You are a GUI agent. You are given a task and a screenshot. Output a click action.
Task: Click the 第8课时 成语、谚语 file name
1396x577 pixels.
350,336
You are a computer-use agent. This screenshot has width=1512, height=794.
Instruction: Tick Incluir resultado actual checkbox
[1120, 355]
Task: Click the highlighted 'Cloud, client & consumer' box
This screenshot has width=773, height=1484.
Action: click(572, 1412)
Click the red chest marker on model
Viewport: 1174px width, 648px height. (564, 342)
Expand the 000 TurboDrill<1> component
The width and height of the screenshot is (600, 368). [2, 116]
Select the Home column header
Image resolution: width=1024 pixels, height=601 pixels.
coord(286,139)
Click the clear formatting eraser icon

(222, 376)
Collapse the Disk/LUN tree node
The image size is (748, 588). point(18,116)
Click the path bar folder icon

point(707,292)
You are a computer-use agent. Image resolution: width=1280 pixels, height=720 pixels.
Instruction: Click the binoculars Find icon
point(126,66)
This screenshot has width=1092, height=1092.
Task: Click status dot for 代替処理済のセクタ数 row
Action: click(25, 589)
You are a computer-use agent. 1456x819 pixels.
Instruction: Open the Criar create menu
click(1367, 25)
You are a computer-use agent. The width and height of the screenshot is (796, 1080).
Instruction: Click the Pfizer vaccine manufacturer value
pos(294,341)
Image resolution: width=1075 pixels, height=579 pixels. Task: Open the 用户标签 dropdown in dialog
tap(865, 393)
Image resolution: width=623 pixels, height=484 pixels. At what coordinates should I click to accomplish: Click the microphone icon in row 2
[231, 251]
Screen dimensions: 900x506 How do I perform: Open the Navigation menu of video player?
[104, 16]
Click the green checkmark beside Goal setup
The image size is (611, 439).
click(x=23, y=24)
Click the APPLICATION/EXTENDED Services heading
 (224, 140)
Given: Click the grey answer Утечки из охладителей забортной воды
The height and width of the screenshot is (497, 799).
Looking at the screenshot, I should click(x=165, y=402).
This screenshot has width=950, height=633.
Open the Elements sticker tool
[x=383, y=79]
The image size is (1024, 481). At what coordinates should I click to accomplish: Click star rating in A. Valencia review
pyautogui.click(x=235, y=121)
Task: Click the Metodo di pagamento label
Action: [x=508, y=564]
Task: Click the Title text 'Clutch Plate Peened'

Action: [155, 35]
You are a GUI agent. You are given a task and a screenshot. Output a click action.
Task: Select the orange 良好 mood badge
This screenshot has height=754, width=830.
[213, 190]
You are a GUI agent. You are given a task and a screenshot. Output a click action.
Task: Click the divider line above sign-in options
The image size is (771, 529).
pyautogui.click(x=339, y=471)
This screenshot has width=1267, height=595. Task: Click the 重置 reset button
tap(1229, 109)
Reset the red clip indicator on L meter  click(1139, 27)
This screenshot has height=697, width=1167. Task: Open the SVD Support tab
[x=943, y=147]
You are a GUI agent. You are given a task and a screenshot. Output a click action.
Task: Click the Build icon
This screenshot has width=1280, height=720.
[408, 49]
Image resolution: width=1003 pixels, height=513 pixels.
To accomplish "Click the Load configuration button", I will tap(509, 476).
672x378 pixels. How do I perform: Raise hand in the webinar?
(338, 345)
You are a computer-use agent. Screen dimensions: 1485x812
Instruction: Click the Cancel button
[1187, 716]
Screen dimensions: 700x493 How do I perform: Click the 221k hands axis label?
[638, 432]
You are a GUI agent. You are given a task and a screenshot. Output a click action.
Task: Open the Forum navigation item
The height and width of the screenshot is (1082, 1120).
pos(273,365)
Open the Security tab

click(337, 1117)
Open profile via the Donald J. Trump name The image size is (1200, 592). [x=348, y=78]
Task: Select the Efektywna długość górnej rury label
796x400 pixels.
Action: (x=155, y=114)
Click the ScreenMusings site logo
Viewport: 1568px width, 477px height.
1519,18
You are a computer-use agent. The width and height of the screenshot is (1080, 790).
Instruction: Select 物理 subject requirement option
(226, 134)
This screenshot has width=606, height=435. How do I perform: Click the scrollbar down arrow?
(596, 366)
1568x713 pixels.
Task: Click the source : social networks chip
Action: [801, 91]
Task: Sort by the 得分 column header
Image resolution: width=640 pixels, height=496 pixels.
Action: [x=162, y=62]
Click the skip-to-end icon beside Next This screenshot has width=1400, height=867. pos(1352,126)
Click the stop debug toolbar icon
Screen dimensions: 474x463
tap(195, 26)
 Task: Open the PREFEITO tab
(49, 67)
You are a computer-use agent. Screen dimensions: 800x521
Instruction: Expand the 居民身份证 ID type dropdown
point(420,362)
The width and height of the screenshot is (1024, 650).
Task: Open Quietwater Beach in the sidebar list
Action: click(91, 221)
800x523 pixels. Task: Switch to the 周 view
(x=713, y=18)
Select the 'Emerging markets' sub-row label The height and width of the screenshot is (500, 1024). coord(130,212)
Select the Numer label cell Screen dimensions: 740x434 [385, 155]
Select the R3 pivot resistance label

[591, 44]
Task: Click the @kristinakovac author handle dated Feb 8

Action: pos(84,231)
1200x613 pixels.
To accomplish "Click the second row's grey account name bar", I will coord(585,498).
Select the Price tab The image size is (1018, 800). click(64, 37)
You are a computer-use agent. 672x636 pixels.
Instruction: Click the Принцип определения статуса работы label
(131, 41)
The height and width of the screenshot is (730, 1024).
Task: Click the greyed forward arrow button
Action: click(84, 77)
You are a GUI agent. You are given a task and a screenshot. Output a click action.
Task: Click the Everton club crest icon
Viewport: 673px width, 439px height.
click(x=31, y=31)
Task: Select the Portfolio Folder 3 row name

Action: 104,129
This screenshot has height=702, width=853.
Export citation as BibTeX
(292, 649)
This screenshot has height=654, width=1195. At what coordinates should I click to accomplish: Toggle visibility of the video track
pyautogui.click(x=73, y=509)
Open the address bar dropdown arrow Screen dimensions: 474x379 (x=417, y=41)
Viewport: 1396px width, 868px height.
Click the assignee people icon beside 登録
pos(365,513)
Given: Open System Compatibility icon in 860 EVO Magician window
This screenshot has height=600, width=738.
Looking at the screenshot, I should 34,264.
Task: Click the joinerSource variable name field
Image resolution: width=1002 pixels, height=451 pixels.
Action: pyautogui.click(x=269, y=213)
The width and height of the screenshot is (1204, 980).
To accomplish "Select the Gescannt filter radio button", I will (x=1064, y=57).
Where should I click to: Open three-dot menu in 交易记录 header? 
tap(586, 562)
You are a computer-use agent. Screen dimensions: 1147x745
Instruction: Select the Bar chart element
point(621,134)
========================================================================
All the entries are to be reproduced verbatim.

- Finished task
You are a GUI agent. You are given a task and a screenshot. Output a click action.
Task: Click the 第8课时 成语、谚语 file name
1396x577 pixels.
350,336
You are a computer-use agent. This screenshot has width=1512, height=794.
Instruction: Tick Incluir resultado actual checkbox
[1120, 355]
Task: Click the highlighted 'Cloud, client & consumer' box
This screenshot has width=773, height=1484.
Action: click(572, 1412)
Click the red chest marker on model
Viewport: 1174px width, 648px height. (564, 342)
Expand the 000 TurboDrill<1> component
The width and height of the screenshot is (600, 368). [2, 116]
Select the Home column header
Image resolution: width=1024 pixels, height=601 pixels.
coord(286,139)
Click the clear formatting eraser icon

(222, 376)
Collapse the Disk/LUN tree node
The image size is (748, 588). point(18,116)
Click the path bar folder icon

point(707,292)
You are a computer-use agent. Image resolution: width=1280 pixels, height=720 pixels.
Instruction: Click the binoculars Find icon
point(126,66)
This screenshot has width=1092, height=1092.
Task: Click status dot for 代替処理済のセクタ数 row
Action: click(25, 589)
You are a computer-use agent. 1456x819 pixels.
Instruction: Open the Criar create menu
click(1367, 25)
You are a computer-use agent. The width and height of the screenshot is (796, 1080).
Instruction: Click the Pfizer vaccine manufacturer value
pos(294,341)
Image resolution: width=1075 pixels, height=579 pixels. Task: Open the 用户标签 dropdown in dialog
tap(865, 393)
Image resolution: width=623 pixels, height=484 pixels. At what coordinates should I click to accomplish: Click the microphone icon in row 2
[231, 251]
Screen dimensions: 900x506 How do I perform: Open the Navigation menu of video player?
[104, 16]
Click the green checkmark beside Goal setup
The image size is (611, 439).
click(x=23, y=24)
Click the APPLICATION/EXTENDED Services heading
 (224, 140)
Given: Click the grey answer Утечки из охладителей забортной воды
The height and width of the screenshot is (497, 799).
Looking at the screenshot, I should click(x=165, y=402).
This screenshot has width=950, height=633.
Open the Elements sticker tool
[x=383, y=79]
The image size is (1024, 481). At what coordinates should I click to accomplish: Click star rating in A. Valencia review
pyautogui.click(x=235, y=121)
Task: Click the Metodo di pagamento label
Action: [x=508, y=564]
Task: Click the Title text 'Clutch Plate Peened'

Action: [155, 35]
You are a GUI agent. You are given a task and a screenshot. Output a click action.
Task: Select the orange 良好 mood badge
This screenshot has height=754, width=830.
[213, 190]
You are a GUI agent. You are given a task and a screenshot. Output a click action.
Task: Click the divider line above sign-in options
The image size is (771, 529).
pyautogui.click(x=339, y=471)
This screenshot has width=1267, height=595. Task: Click the 重置 reset button
tap(1229, 109)
Reset the red clip indicator on L meter  click(1139, 27)
This screenshot has height=697, width=1167. Task: Open the SVD Support tab
[x=943, y=147]
You are a GUI agent. You are given a task and a screenshot. Output a click action.
Task: Click the Build icon
This screenshot has width=1280, height=720.
[408, 49]
Image resolution: width=1003 pixels, height=513 pixels.
To accomplish "Click the Load configuration button", I will tap(509, 476).
672x378 pixels. How do I perform: Raise hand in the webinar?
(338, 345)
You are a computer-use agent. Screen dimensions: 1485x812
Instruction: Click the Cancel button
[1187, 716]
Screen dimensions: 700x493 How do I perform: Click the 221k hands axis label?
[638, 432]
You are a GUI agent. You are given a task and a screenshot. Output a click action.
Task: Open the Forum navigation item
The height and width of the screenshot is (1082, 1120).
pos(273,365)
Open the Security tab

click(337, 1117)
Open profile via the Donald J. Trump name The image size is (1200, 592). [x=348, y=78]
Task: Select the Efektywna długość górnej rury label
796x400 pixels.
Action: (x=155, y=114)
Click the ScreenMusings site logo
Viewport: 1568px width, 477px height.
1519,18
You are a computer-use agent. The width and height of the screenshot is (1080, 790).
Instruction: Select 物理 subject requirement option
(226, 134)
This screenshot has width=606, height=435. How do I perform: Click the scrollbar down arrow?
(596, 366)
1568x713 pixels.
Task: Click the source : social networks chip
Action: [801, 91]
Task: Sort by the 得分 column header
Image resolution: width=640 pixels, height=496 pixels.
Action: [x=162, y=62]
Click the skip-to-end icon beside Next This screenshot has width=1400, height=867. pos(1352,126)
Click the stop debug toolbar icon
Screen dimensions: 474x463
tap(195, 26)
 Task: Open the PREFEITO tab
(49, 67)
You are a computer-use agent. Screen dimensions: 800x521
Instruction: Expand the 居民身份证 ID type dropdown
point(420,362)
The width and height of the screenshot is (1024, 650).
Task: Open Quietwater Beach in the sidebar list
Action: click(91, 221)
800x523 pixels. Task: Switch to the 周 view
(x=713, y=18)
Select the 'Emerging markets' sub-row label The height and width of the screenshot is (500, 1024). coord(130,212)
Select the Numer label cell Screen dimensions: 740x434 [385, 155]
Select the R3 pivot resistance label

[591, 44]
Task: Click the @kristinakovac author handle dated Feb 8

Action: pos(84,231)
1200x613 pixels.
To accomplish "Click the second row's grey account name bar", I will coord(585,498).
Select the Price tab The image size is (1018, 800). click(64, 37)
You are a computer-use agent. 672x636 pixels.
Instruction: Click the Принцип определения статуса работы label
(131, 41)
The height and width of the screenshot is (730, 1024).
Task: Click the greyed forward arrow button
Action: click(84, 77)
You are a GUI agent. You are given a task and a screenshot. Output a click action.
Task: Click the Everton club crest icon
Viewport: 673px width, 439px height.
click(x=31, y=31)
Task: Select the Portfolio Folder 3 row name

Action: 104,129
This screenshot has height=702, width=853.
Export citation as BibTeX
(292, 649)
This screenshot has height=654, width=1195. At what coordinates should I click to accomplish: Toggle visibility of the video track
pyautogui.click(x=73, y=509)
Open the address bar dropdown arrow Screen dimensions: 474x379 (x=417, y=41)
Viewport: 1396px width, 868px height.
Click the assignee people icon beside 登録
pos(365,513)
Given: Open System Compatibility icon in 860 EVO Magician window
This screenshot has height=600, width=738.
Looking at the screenshot, I should 34,264.
Task: Click the joinerSource variable name field
Image resolution: width=1002 pixels, height=451 pixels.
Action: pyautogui.click(x=269, y=213)
The width and height of the screenshot is (1204, 980).
To accomplish "Select the Gescannt filter radio button", I will (x=1064, y=57).
Where should I click to: Open three-dot menu in 交易记录 header? 
tap(586, 562)
You are a computer-use agent. Screen dimensions: 1147x745
Instruction: Select the Bar chart element
point(621,134)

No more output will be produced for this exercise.